The heavens have long been a subject of human fascination and study.
The regular motion of the stars and planets were at once a symbol of the
divine order of the universe and a profound challenge for human
understanding. For the ancient Greeks the separation between the
terrestrial and celestial realms was absolute--the downward motion of
falling objects was thought of as a "natural tendency" towards the center
of the earth. The Greeks believed explaining motion on earth was a completely
different problem from explaining why the earth went around the sun.

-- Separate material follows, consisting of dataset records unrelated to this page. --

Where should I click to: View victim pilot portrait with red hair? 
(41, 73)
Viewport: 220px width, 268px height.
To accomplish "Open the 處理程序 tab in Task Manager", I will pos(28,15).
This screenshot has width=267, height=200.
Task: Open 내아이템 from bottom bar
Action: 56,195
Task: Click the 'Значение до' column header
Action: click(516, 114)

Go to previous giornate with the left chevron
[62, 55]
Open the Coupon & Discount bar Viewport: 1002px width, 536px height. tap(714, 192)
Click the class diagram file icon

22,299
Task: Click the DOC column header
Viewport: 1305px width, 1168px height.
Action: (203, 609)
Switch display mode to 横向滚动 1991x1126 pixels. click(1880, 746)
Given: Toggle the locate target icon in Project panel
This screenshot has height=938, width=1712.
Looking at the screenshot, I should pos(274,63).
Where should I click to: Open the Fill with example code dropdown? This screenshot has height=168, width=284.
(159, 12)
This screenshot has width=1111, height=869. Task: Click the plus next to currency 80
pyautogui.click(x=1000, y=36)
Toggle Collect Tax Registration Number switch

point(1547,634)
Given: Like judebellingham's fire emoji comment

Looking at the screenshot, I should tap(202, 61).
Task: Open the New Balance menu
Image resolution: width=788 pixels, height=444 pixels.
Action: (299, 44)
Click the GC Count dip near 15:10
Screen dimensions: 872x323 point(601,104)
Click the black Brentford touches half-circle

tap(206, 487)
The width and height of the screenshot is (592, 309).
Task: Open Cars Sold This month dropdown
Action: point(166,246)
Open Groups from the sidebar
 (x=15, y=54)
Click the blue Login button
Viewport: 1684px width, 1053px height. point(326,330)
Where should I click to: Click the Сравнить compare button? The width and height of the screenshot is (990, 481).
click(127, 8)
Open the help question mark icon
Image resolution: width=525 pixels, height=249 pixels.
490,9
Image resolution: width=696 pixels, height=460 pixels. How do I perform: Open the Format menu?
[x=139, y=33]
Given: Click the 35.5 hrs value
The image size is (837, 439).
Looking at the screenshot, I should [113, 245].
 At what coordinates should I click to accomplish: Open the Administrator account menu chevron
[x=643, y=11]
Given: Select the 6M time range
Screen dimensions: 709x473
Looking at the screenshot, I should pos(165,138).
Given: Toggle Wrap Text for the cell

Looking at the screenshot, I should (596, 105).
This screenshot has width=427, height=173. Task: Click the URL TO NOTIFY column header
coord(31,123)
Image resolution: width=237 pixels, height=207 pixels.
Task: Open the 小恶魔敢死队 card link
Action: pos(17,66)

It was Nicholas Copernicus who first proposed, in 1543, that the
earth moved around the sun. His book, De Revolutionibus Orbium
Caelestium (On the Revolution of the Celestial Orbs) created a
revolution in science that brought scientists such as Galileo into
conflict with the Catholic Church. Even Kepler
believed the heavens a mystical realm that obeyed a mathematical order unlike
anything on earth. His three laws of planetary motion were based on the
synthesis of a huge amount of observational data, compiled over many centuries.
However, although fundamentally correct, Kepler's Laws were purely
empirical; they facilitated prediction of planetary motion but did not explain
why the planets should move in the way they did.
It was Sir Isaac Newton who not only provided
this explanation in his famous inverse square law of gravitation, but managed to
"synthesize" the explanation of motion on earth and motion in the heavens. This
had profound philosophical and scientific consequences. The unification into
what became the laws of gravitation became a
symbol of the predictive and quantitative power of science. The fact that a
single law could explain the motion of a cannonball and the motion of Mars
revolutionized our understanding of our place in the universe.
In the centuries after Newton, scientists and mathematicians created powerful
techniques and concepts for understanding
complex phenomena such as tides and perturbations. In 1915 Albert Einstein
published a new theory of gravitation (The General Theory of Relativity) that
conceived of gravitational effects as caused by curvature in a four-dimensional
space-time surface. Although Einstein's theory explains some observations that
Newton's cannot, the inverse square law has remained an important tool in modern
astrophysics and cosmology. Moreover, Newton's and Kepler's laws of gravitation
can explain almost all the phenomena of orbits
and terrestrial motion with which we will be concerned here.